Switching to Subversion was one of the highest value, lowest cost elements of Agile we adopted. For one thing, it’s free. It’s been pounded on by the open source community. The performance beats the stuffing out of SourceSafe (particularly in remote development scenarios), and I shudder to think how we would accomplish the level of branching we do today with SourceSafe.
Implementing a Requirements Automation Framework
One of the more expensive and labor-intensive methods of failure we discovered was the waterfall method of requirements gathering. There may be situations where requirements need to be documented so extensively prior to development. Unfortunately, we consistently spent so much of our time correcting the documentation of requirements that had changed during the six to nine months it took to document them that we inevitably abandoned the documentation. “Oh, you can ignore that; the requirements changed and we didn’t have time to update all the documentation” was a frequently heard phrase.
Using fitnesse, we were able to more closely tie documentation of requirements to test plans. Instead of existing as disparate documents (and, yes, we tried all sorts of schemes to track the relationship between requirements and test criteria), the two co-exist in the same wiki format. Whenever a change in requirements is identified, it’s easy enough to change the test cases, since they are usually on the same page.
Using Test-Driven Development
For the traditional developer, learning to write tests before code is like learning to ride a bicycle…backwards…blindfolded. Some people take to it freakishly easy and make the rest of us secretly despise them as we work to master something that goes against all our experience. Having become accustomed to TDD, I can’t imagine writing code any other way. Before adopting the practice, I had made a concerted effort to limit the scope of whatever I was working on at any given time. I realized that a lot of the coding quandaries I got myself into were the result of trying to take on too much at the same time. And I thought I had really made good progress on this until I started really implementing TDD and realized how much smaller I could make that scope. Focusing on a test at time really brings clarity to the requirements and how I am trying to implement them. We use NUnit and TestDriven.net.
Frequent Builds
You’ve heard it before: “Works on my machine.” DLLs, folder dependencies, permissions…all ticking timebombs on a developer’s machine waiting to go off when you try to deploy the application elsewhere. Our initial approach to resolving this issue was a daily build. We used NAnt (supplemented occasionally with batch files, bailing wire, and duct tape) to script a teardown, retrieval from source control, build, and test of the system. This took a fair amount of effort to put together after the fact, so I recommend doing it as you build your application. It immediately paid dividends, as we found issues within 24 hours of being introduced when the nightly build was run and reported. It even became a contest amongst the team to see who could go the longest without breaking the build.

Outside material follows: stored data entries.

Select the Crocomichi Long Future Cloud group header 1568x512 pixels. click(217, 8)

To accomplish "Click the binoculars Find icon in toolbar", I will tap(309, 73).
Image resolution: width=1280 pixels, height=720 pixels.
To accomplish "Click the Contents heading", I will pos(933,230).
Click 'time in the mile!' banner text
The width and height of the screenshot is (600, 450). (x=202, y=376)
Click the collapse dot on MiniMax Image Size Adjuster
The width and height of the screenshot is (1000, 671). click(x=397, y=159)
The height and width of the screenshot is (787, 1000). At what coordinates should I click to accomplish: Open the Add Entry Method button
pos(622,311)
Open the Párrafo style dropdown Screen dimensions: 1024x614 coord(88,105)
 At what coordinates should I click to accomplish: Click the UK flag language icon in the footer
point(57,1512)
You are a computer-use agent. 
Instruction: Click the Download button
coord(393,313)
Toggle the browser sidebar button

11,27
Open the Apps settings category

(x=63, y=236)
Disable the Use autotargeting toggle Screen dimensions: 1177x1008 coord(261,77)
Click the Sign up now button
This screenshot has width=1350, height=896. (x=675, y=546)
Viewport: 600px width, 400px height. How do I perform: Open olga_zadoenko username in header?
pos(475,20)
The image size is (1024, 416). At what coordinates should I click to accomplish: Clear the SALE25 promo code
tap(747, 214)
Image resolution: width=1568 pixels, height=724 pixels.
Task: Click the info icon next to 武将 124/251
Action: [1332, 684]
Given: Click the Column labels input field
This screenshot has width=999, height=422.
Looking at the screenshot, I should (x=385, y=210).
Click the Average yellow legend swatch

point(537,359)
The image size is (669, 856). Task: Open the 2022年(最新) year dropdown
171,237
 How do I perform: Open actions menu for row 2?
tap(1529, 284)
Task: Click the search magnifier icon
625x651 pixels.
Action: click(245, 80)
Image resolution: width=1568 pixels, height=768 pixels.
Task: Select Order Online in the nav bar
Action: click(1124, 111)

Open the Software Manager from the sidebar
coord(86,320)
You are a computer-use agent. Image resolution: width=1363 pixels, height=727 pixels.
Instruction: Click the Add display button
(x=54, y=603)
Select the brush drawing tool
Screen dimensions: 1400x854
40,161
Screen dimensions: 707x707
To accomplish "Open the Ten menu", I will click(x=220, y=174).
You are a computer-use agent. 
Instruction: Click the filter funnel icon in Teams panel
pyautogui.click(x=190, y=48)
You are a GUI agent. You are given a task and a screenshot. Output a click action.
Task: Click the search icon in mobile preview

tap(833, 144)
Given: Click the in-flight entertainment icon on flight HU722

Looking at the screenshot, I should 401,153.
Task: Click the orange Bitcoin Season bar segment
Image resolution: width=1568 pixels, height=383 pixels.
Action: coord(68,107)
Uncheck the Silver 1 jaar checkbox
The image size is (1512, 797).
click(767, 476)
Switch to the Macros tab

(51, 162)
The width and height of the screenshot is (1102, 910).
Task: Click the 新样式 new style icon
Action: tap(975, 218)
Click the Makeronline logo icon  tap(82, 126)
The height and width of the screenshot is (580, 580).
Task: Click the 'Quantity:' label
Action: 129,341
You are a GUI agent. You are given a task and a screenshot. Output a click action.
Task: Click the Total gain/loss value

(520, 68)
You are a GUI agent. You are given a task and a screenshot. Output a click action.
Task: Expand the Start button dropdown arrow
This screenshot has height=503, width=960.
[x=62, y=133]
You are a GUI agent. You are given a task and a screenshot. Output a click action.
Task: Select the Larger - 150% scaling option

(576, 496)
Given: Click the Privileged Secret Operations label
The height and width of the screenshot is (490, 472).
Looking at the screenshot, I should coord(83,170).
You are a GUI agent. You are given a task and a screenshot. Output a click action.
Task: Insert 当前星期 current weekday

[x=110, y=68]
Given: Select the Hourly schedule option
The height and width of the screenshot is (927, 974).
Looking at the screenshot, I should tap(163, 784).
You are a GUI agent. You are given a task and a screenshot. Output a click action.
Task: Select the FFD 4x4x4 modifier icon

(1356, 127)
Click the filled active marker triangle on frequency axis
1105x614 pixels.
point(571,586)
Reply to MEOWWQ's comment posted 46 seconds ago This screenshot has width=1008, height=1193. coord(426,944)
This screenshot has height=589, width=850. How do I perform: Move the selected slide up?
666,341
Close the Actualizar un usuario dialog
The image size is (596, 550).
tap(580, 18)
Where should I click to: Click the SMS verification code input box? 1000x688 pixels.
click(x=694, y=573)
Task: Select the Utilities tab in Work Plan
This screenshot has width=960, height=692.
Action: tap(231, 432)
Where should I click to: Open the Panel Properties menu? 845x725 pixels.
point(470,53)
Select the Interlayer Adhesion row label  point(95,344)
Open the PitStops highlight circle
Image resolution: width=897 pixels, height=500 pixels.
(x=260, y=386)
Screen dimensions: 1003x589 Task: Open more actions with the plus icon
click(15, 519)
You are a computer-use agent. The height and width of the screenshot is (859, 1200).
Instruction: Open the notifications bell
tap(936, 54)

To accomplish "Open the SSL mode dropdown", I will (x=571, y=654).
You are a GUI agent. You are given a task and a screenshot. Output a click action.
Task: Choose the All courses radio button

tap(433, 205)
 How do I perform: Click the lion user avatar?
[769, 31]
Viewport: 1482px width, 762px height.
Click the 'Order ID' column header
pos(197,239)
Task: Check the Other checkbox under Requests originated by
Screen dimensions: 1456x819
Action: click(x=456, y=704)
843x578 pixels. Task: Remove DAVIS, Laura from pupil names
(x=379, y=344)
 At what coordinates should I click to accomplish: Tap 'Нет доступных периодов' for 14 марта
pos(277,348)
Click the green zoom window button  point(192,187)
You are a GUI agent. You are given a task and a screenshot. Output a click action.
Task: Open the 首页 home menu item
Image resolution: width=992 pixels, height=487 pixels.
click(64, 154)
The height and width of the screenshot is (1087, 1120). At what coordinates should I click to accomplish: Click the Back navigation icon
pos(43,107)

For many projects, a nightly build is sufficient. Since we were working on a custom event broker and translation engine to integrate various systems, we needed a little more. We implemented continuous integration using CruiseControl.NET. Now, each time a change is made, the solution is built, all smoke tests are executed, and the team is alerted to the result. We keep the continuous integration tests as minimal as possible while still being a representative test of the system’s functionality. Productivity is hindered if developers have to wait around for 30 minutes at the end of the day to make sure the changes they just checked in didn’t break the build.
There’s certainly more to Agile development than I’ve mentioned here, but this is a good snapshot of most of the technologies involved as well as the rationale behind them. I hope to post more detailed articles on the use of each.